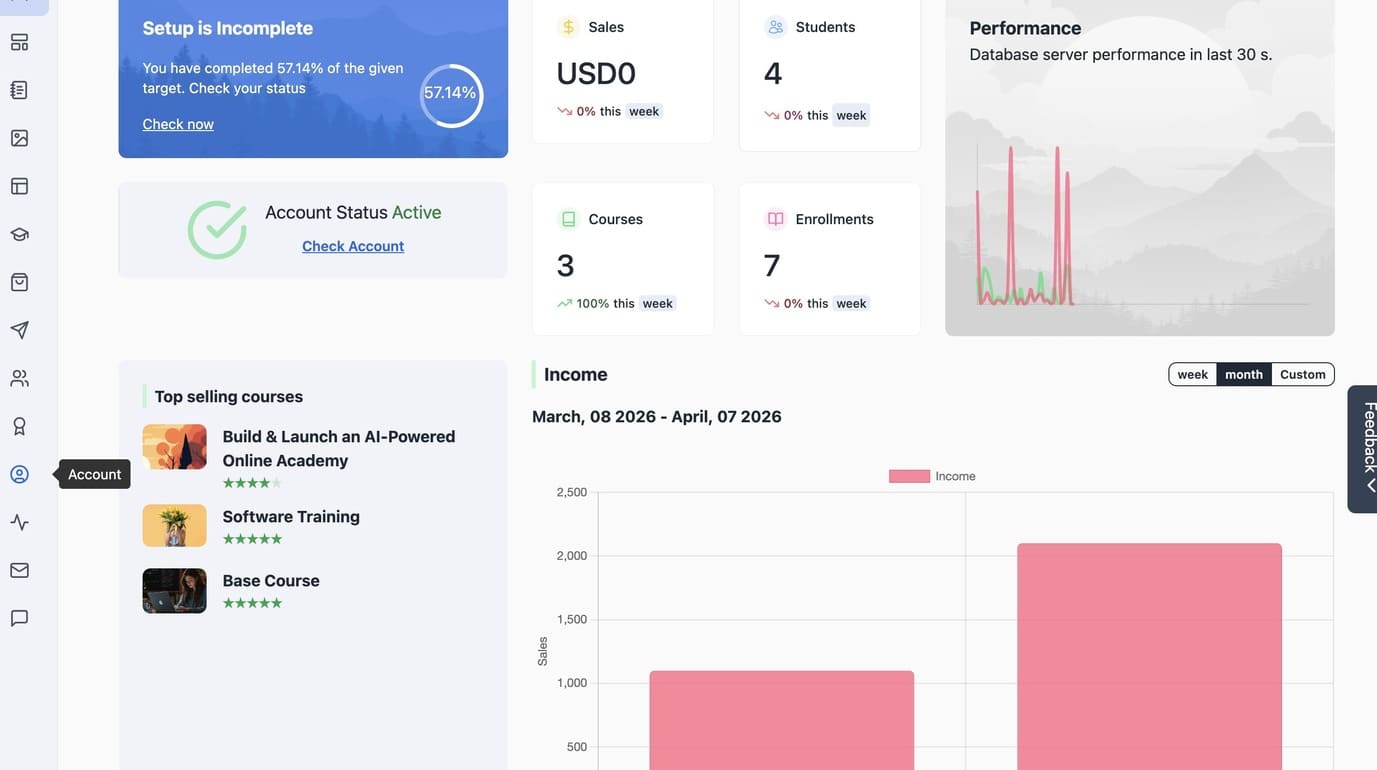Open the shopping bag sidebar icon
1377x770 pixels.
tap(19, 282)
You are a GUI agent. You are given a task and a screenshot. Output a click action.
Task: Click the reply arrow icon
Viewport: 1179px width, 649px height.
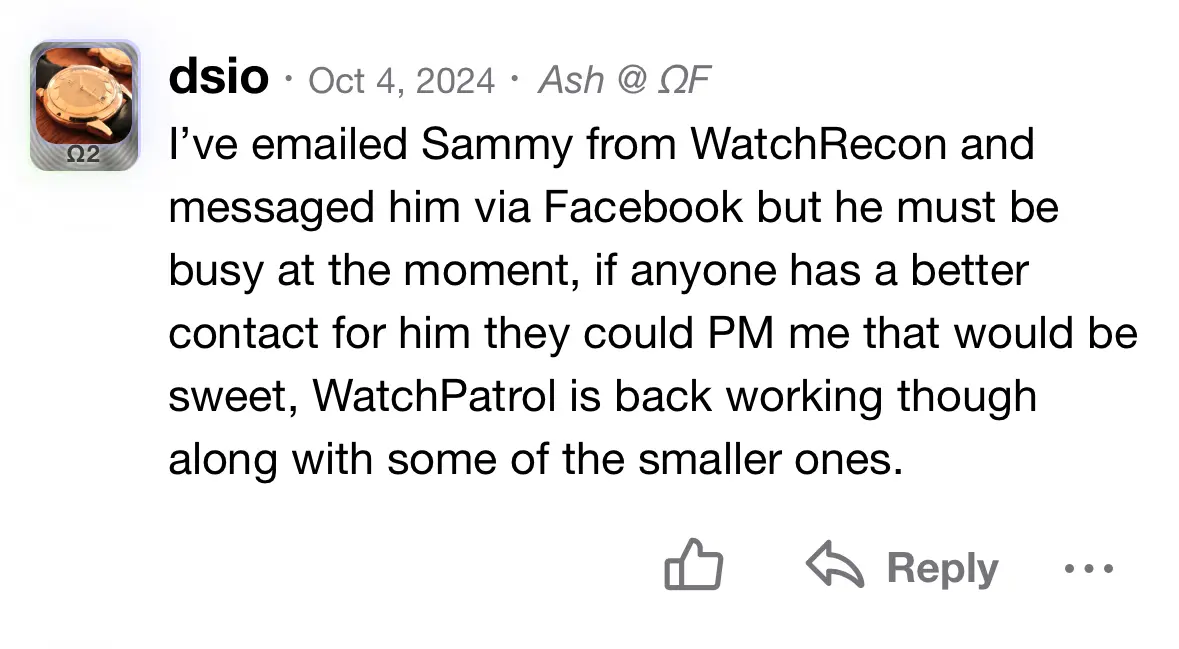tap(833, 566)
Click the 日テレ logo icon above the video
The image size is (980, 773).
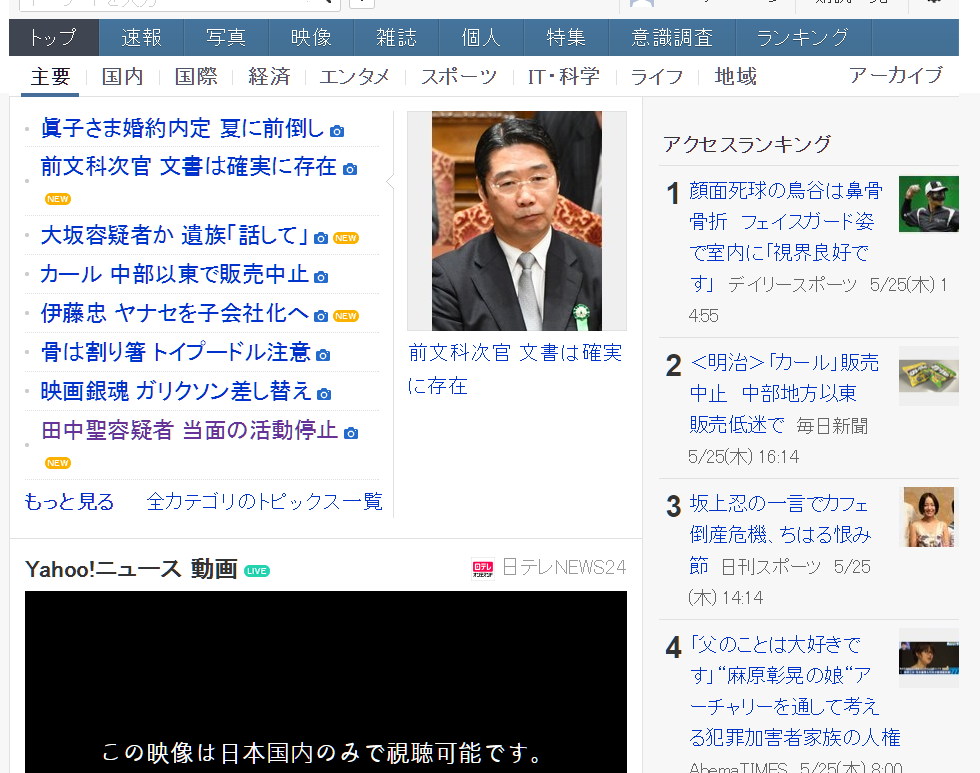[x=483, y=569]
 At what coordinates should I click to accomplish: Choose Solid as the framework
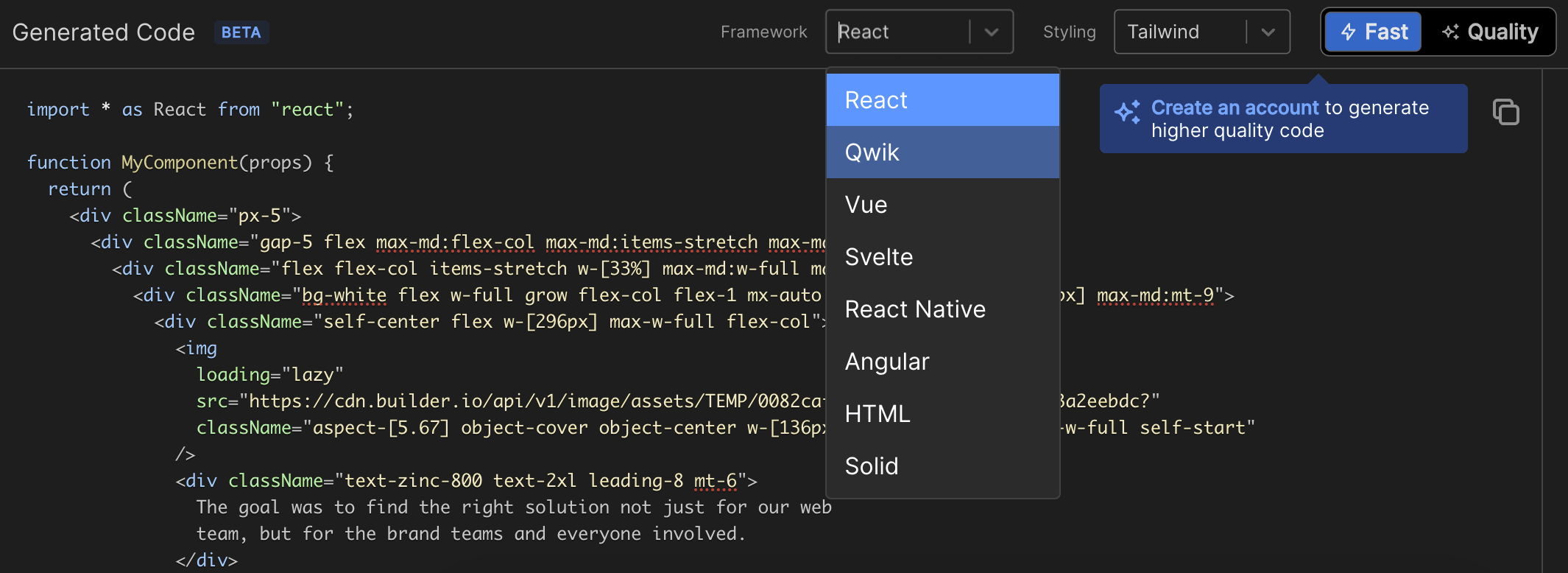pos(942,466)
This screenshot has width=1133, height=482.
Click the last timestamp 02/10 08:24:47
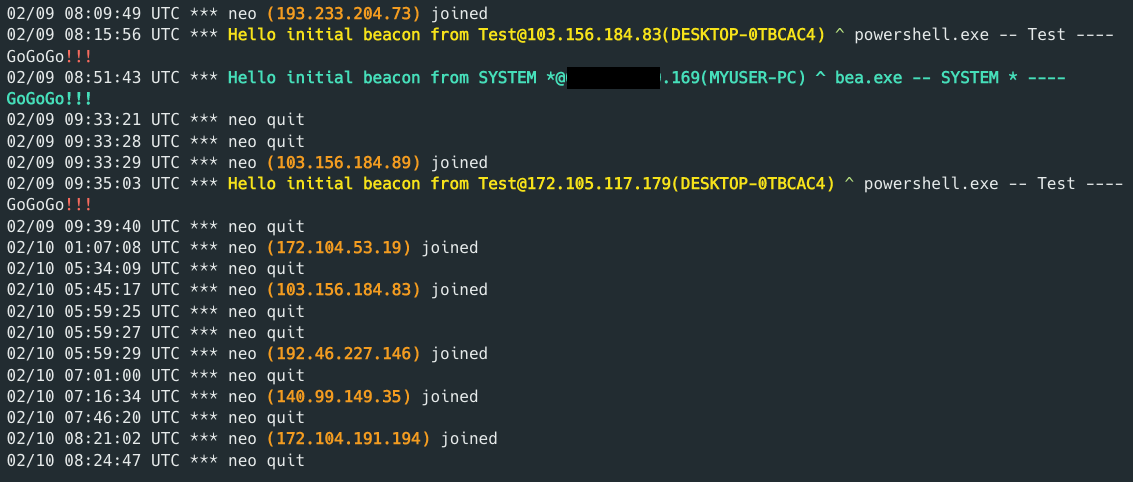coord(75,460)
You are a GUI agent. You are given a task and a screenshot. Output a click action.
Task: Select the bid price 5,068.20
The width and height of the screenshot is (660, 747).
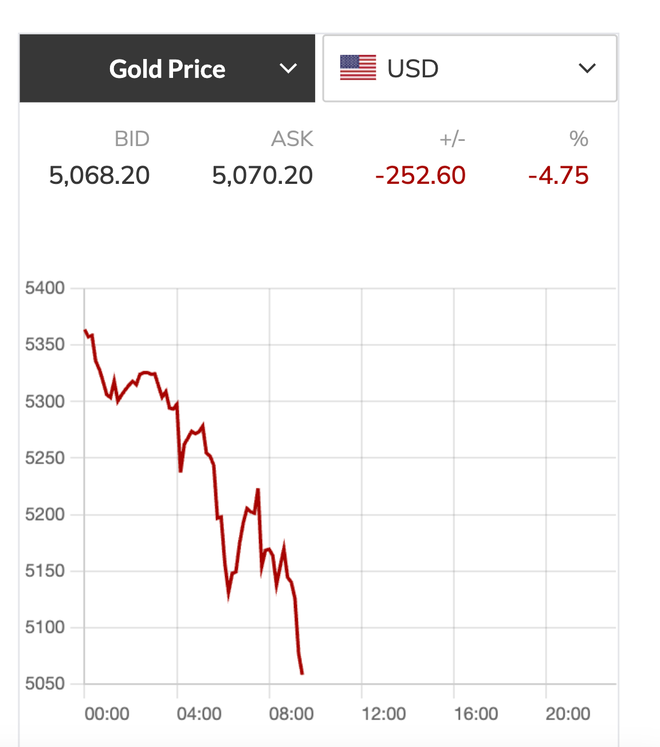click(100, 176)

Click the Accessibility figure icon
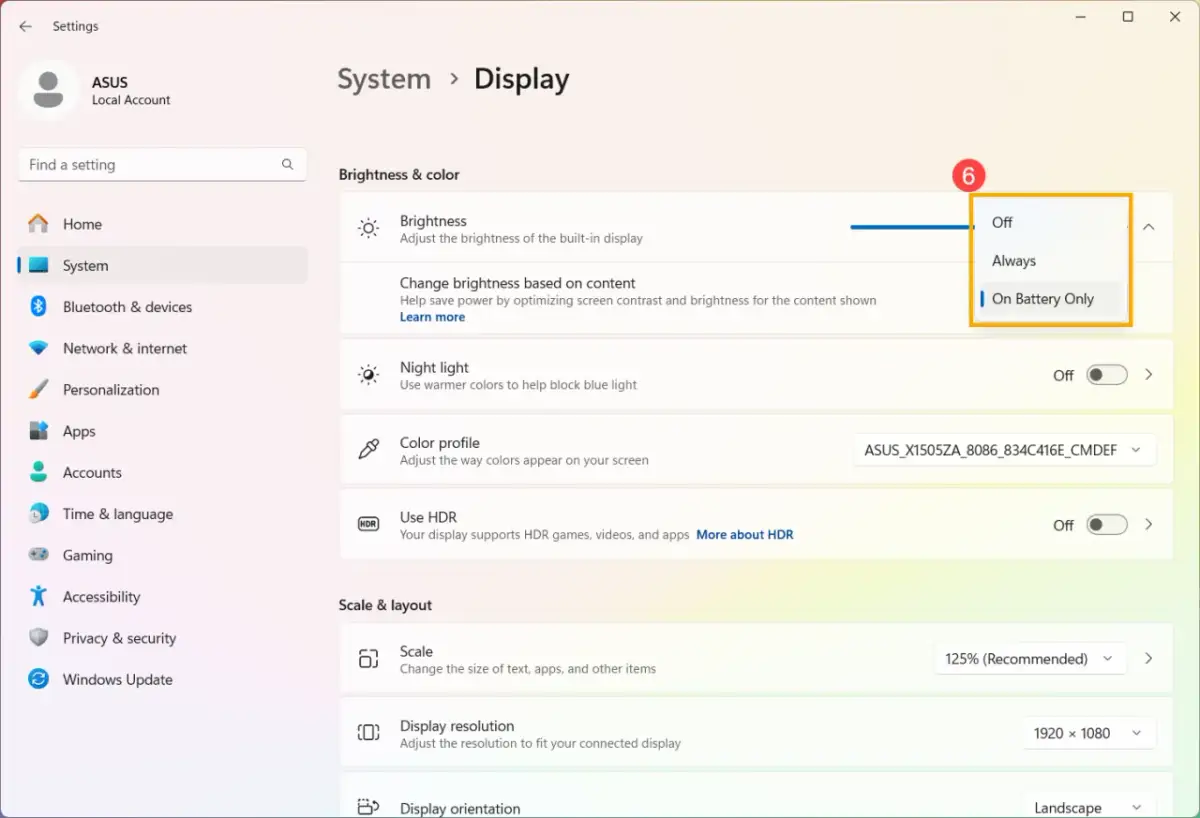39,597
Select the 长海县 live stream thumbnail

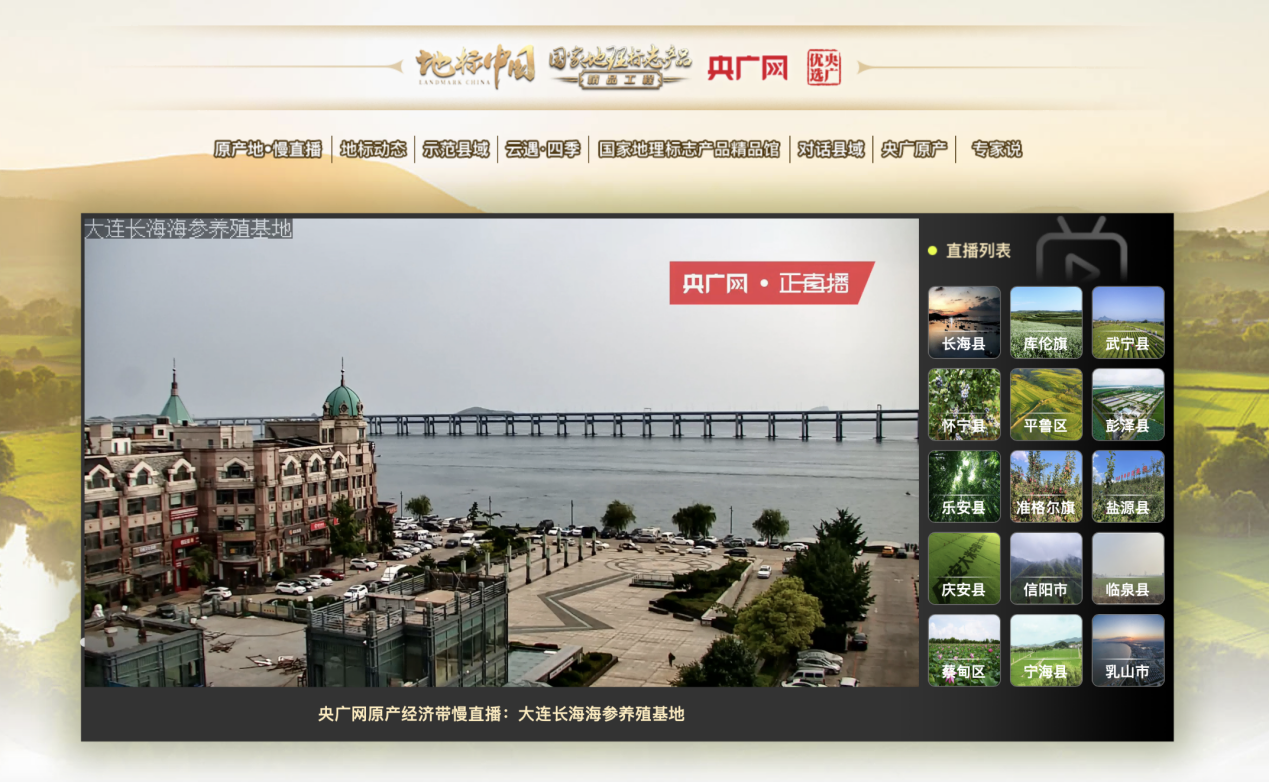pyautogui.click(x=964, y=322)
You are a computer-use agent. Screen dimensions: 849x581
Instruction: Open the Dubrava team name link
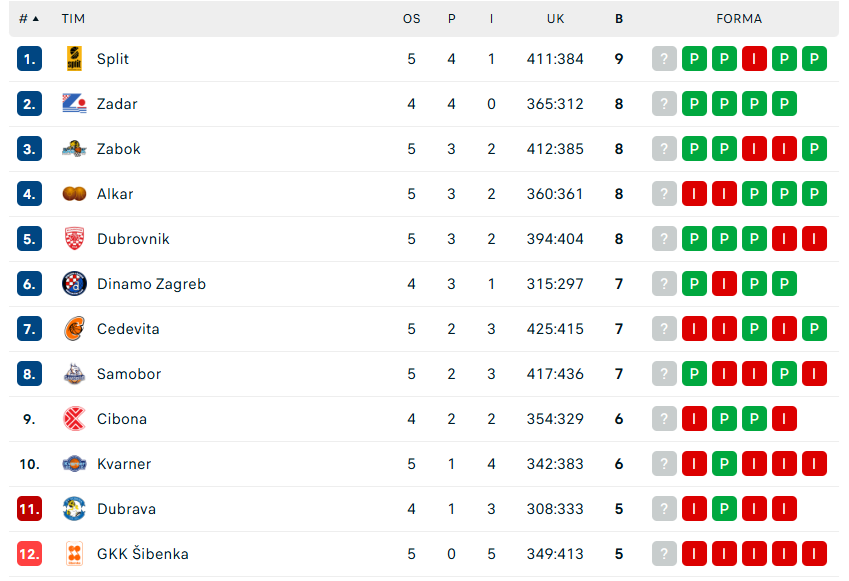point(126,509)
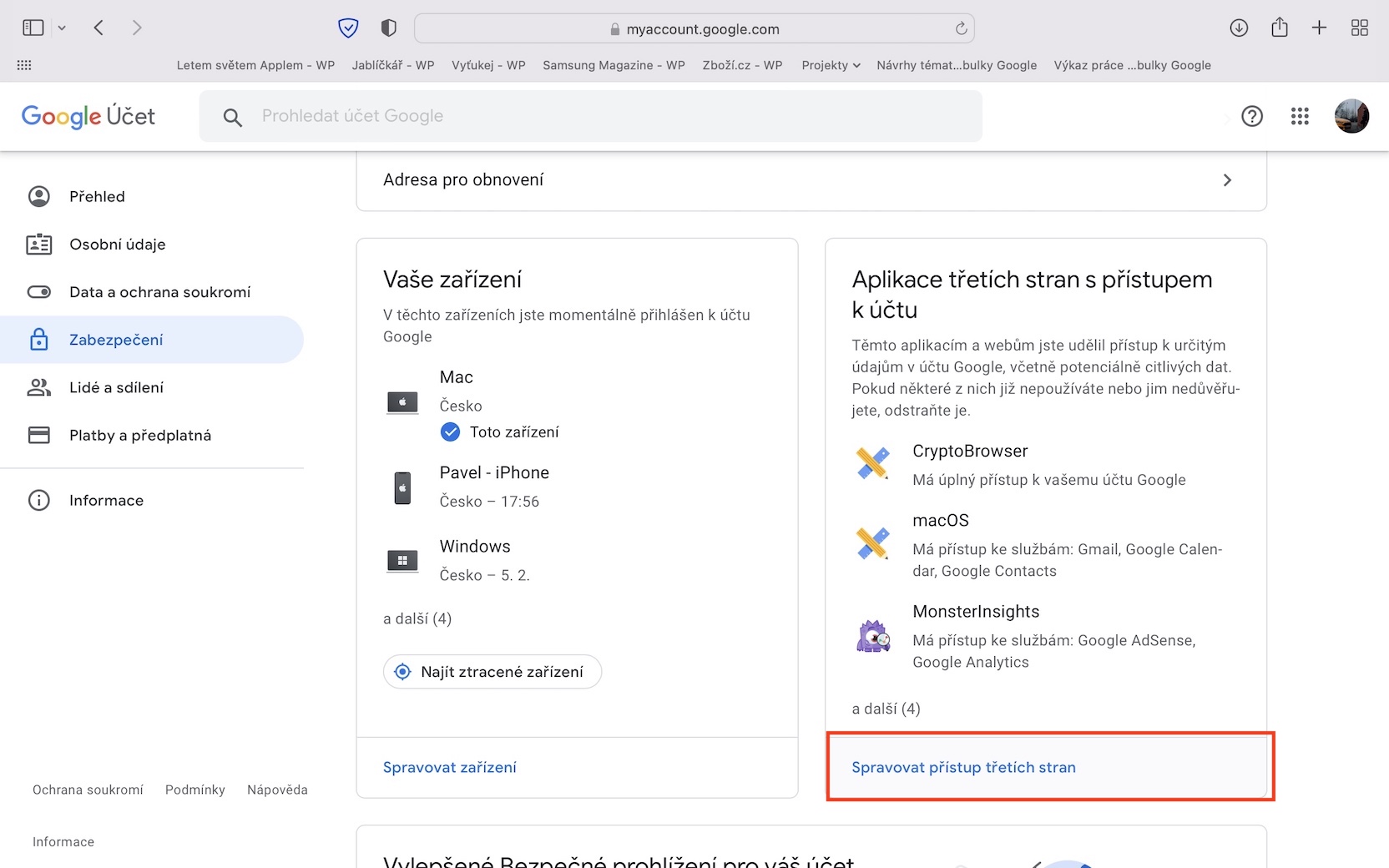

# [Work item]
If the records contain pictures, skip them, and transcribe exactly every line from the one with "Select the 长海县 live stream thumbnail" through the last line.

# [Worked solution]
Select the 长海县 live stream thumbnail

pyautogui.click(x=964, y=322)
You are a computer-use agent. Screen dimensions: 849x581
Instruction: Open the Dubrava team name link
point(126,509)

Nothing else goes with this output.